- _Document extract_:

==============================

Wednesday, April 29, 2020:
Here are the latest headlines, brought to you by The Christian Post.
— Barr threatens legal action against states COVID-19 orders
U.S. Attorney General William Barr has threatened to take legal action against state officials who violate people's civil rights by taking draconian measures to enforce stay-at-home orders.
On Monday, Barr sent a two-page memo to federal prosecutors asking them to consider legal action against state and local governments that infringe upon citizens' civil liberties as they enforce state lockdown policies in response to the ongoing coronavirus pandemic.
Barr's memo comes as churches in several states and localities have filed lawsuits in recent weeks against state and local authorities as some services have been shut down during the pandemic and citations have been issued to pastors and churchgoers. He warned that even in “times of emergency, the First Amendment and federal law prohibit discrimination against religious institutions and religious believers.”
— USCIRF urges State Dept. to name India on top religious freedom violators list
The U.S. Commission on International Religious Freedom has, for the first time since 2004, recommended that the State Department add India to its list of countries that engage in or tolerate egregious violations of religious freedom. The bipartisan panel is comprised of religious freedom activists and scholars who advise the White House, State Department and Congress on religious freedom matters. They released their 2020 annual report Tuesday morning that recommends 14 countries be designated as “countries of particular concern.”

==============================

- _Dataset content_:

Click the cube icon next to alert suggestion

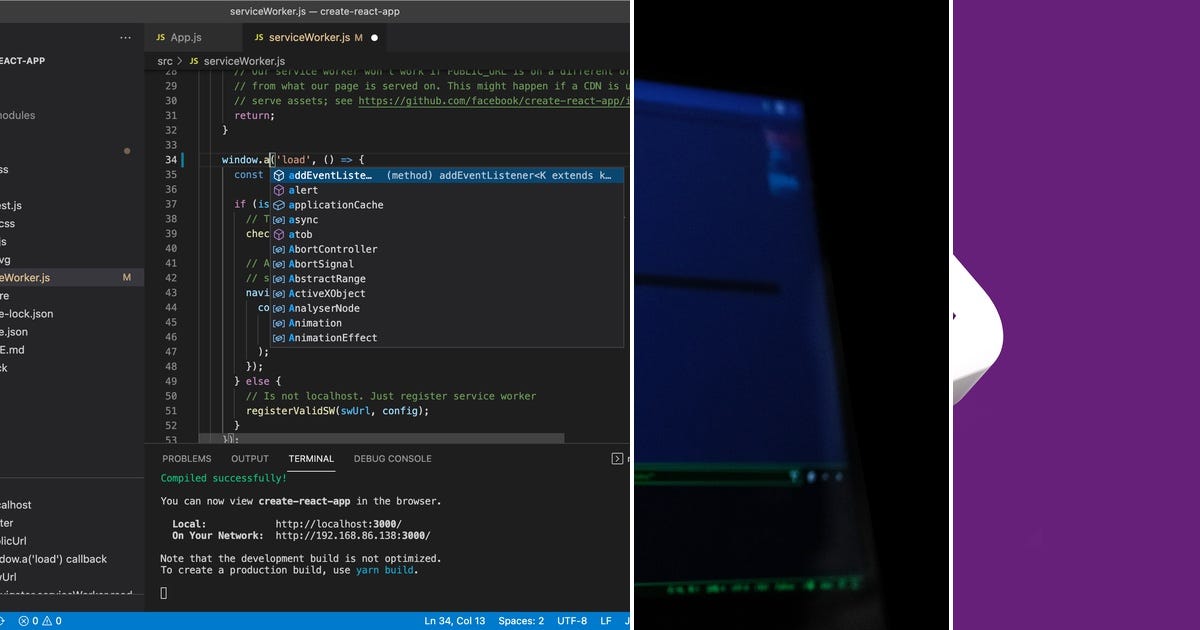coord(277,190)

==============================

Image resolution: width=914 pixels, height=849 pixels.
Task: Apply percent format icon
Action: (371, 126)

==============================

- _Your tasks_:
- A) According to the news summary, which bodies does the U.S. Commission on International Religious Freedom advise on religious freedom matters?
- B) In the news summary, why does Barr call for legal action against state and local governments?
The records are separate material and are unrelated to the news summary.

- _Task-by-task answers_:
- A) The White House, the State Department, and Congress.

- B) He says some officials are violating people's civil rights and infringing on citizens' civil liberties through draconian measures to enforce stay-at-home orders and lockdown policies. He warns that even in times of emergency, the First Amendment and federal law prohibit discrimination against religious institutions and religious believers.